Data Engineering and Mining

Summer 2022 Due Date: June 19, 2022

Assignment 1

Directions: Read and study carefully pages 52 to 62. Run all codes or algorithms from pages 52 to 62. Make a copy of this cover sheet, then turn in a copy of this study sheet with your completed assignment.

1. List at least two packages and their associated functions in R

The two packages used in R are tidyr which cleans up data and standardizes it and readr which imports files.

2. What is data pre-processing?

Data pre-processing transforms data by cleaning it, changing variables and/or creates new variables in order to apply further analysis tools.

3. What is data cleaning?Explain.

Data cleaning is a method to transform data to usable state.

4. What are the properties of tidy data?

Based on the book, the three properties of tidy data are (i) Each value is a variable or an observation (ii) Each variable contains all values of a certain property measured across all observations. (iii) Each observation contains all values of the variables measured for the respective case.

5. When data is not in such a tidy format, which package is used to clean up the data and make it more standard?

The package tidyr is used to clean up data and make it more standard.

6.(a) What are some of the functions of the package, tidyr?

Some functions of the package, tidyr are gather, spread, separate and unite. ### 6.(b) What are some of the functions of the package, dplyr? Some functions of the package, dplyr, are filer(),slice(), arrange(), rename(), mutate(), relocate(), and summarize().

7. In the section, 3.3.1.3, “String Processing,” there is an algorithm that goes from page 58 to page 60. Carefully read and then explain what the algorithm/code is doing. Also, what are some of the packages used and what are some of the functions associated with those packages? (Run the algorithm to get a feel for what the developer is doing.)

Questions 8 -23 explain what the code does and the packages used.

8. (a) What are the functions of the package, readr?

The functions of the package, readr, are read_csv, tidyverse, and read_delim.

8.(b) What are some of the functions of the package, stringr?

Some of the functions of the package, stringr, are str_split_fixed, str_trim, str_replace_all, and str_c.

9. Look at the following statement:

dat$Y <- parse_integer (dat$Y, na="?")

List the function part, parse_integer ; and, list the argument(s) dat$y, na=“?”.
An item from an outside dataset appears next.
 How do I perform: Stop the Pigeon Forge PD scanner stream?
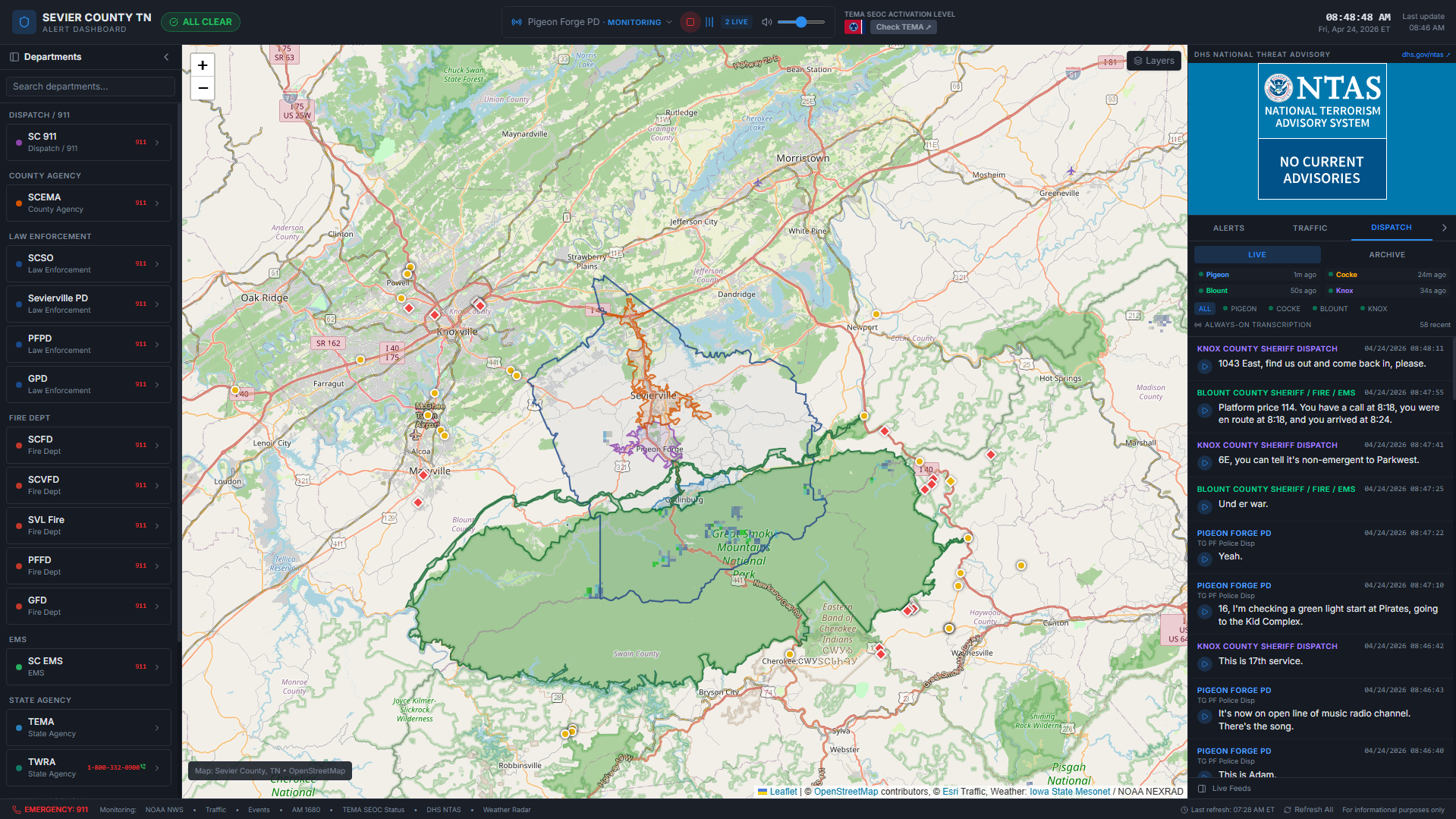coord(690,22)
10. When is string processing required?

String processing is required when cleaning up data or extracting information from raw data.

11. Answer the following questions: What is the package, impute R, used for?
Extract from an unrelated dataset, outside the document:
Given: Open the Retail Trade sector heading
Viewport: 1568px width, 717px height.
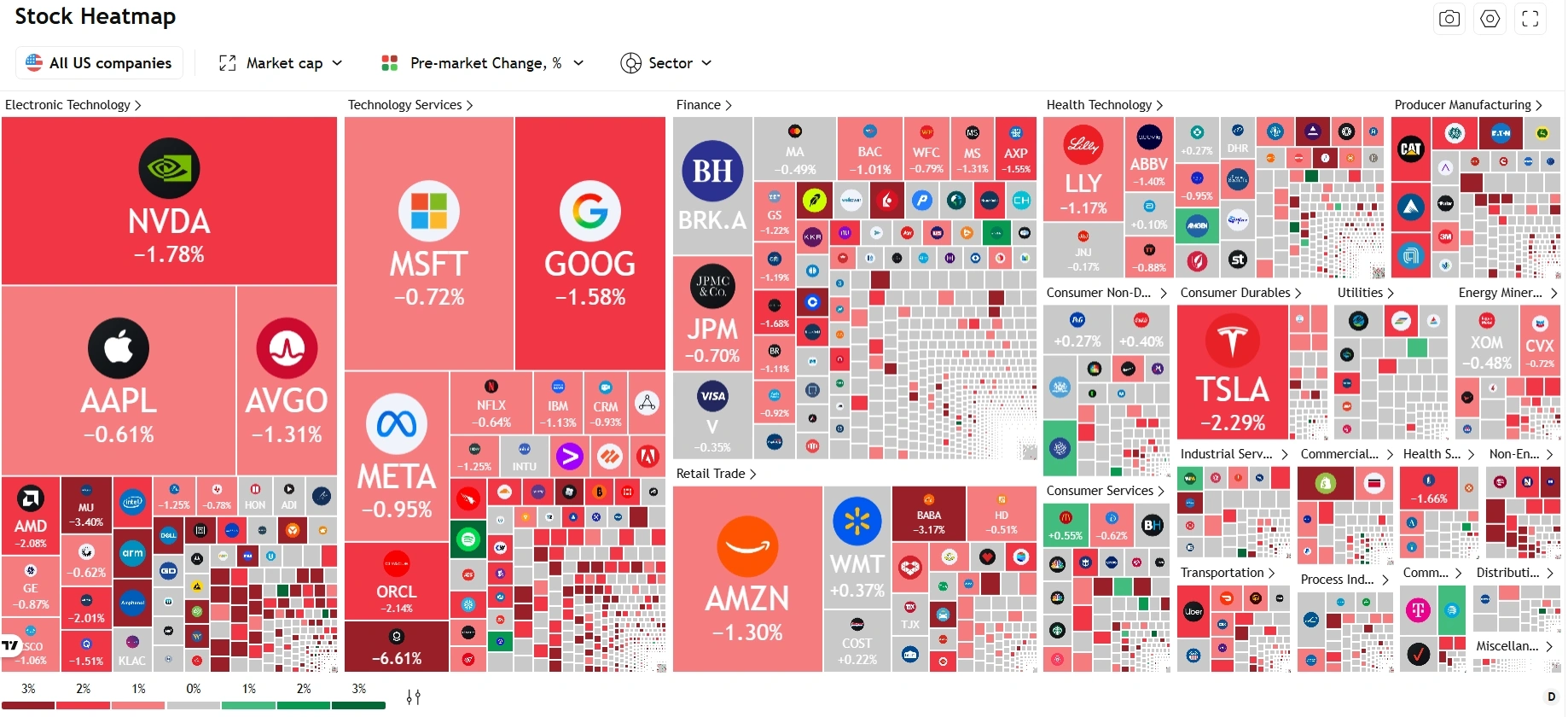Looking at the screenshot, I should (716, 474).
The package impute R provides tools to handle unknown values.

What is the package, lubridate, available for?

The package lubridate makes it easier to work with dates and times.

What are the functions of lubridate used for?

It extracts dates our of strings,

What are the objects, POSIXct, used for?

Some objects are ymd, and myd.

12. Can the functions of the lubridate package be applied to vectors? In what way?

Lubridate converts vectors into a nice format for arithmetic and computation.

13. TRUE or FALSE: Some functions of the lubridate package will allow us to add extra columns to data frames.

True

14. Time zones are a crucial aspect of dates and times. Not only can we store time and date information, we can store time zone information using functions with time zone arguments from which package?

We can use lubridate.

15. Run the code/algorithm on pages 58 to 59. If we have a dataset which contains 400 columns.

  • Explain why (or why not) we cannot manually assign column names to the data frame.

Technically you can but it would not be efficient. - Explain what can be done using the “.names” file. Using the “.names” file will extract the names of the columns and assign them to their corresponding column.

16. What package is used for string processing?

We use stringr.

17. Again, look at the algorithm on pages 58 to 59. Try and explain what is going on in each step of the algorithm.

Using the “.names” file will extract the names of the columns and assign them to their corresponding column.

18. Explain each of the following lines (code) [Pp. 58-59]: What is going on in each line:

namesF < - str_c(uci.repo, dataset, " .names") dim(data) text < - read_lines(url(namesF)

The first function str_c joins mutiple strings into a single string. The second functuon dim(data) outputs the dimensions of the matrix or table with the first value being the number of rows and the second value being the number of columns in the data.

19. Explain what the function, str_split_fixed() can be used for.

This function extracts the column names.

20. During preprocessing, we normally have some clean-up to do. During the preprocessing process

  • what is the function, str_trim() used for?

The function str_trim() is used to trim white space or extra spaces around strings.

  • what is the function, str_replace_all() used for?

The function str_replace_all() deletes invalid characters and replaces it with whatever string you want or empty space.

21. What is the special value R has to denote “unknown value?”

The special value is NA.

22. Study the algorithms on pages 60 and 61, under the section “3.3.1.4 Dealing with Unknown Values.” Interpret the following:

dat

Variable stored

dat\$Y

Check data in column Y.

na="?"

This tells the computer that if it sees a ? to interpret as na another words the computer is told to reassign ? to NA.

class(dat\$Y)

This tells the computer to check the data tyoe of column y.

(Remember: A factor is a nominal variable.)

23. Which package carries the function, parse_integer(), which can be used to parse a vector of values into integers; and, also to specify values that should be interpreted as unknown values through the parameter, “na,” during preprocessing.

The package readr carries the function parse_interger().

24. What does the following statement mean?

“We must read unknown values properly into R”

25. List several ways of trying to overcome missing values.

Based on page 61 of the Luis Torgo book the ways to overcome missing values are - Remove any row containing an unknown value - Fill-in (impute) the unknowns using some common value (typically using statistics of centrality) - Fill-in the unknowns using the most similar rows - Using more sophisticated forms of filling-in the unknowns.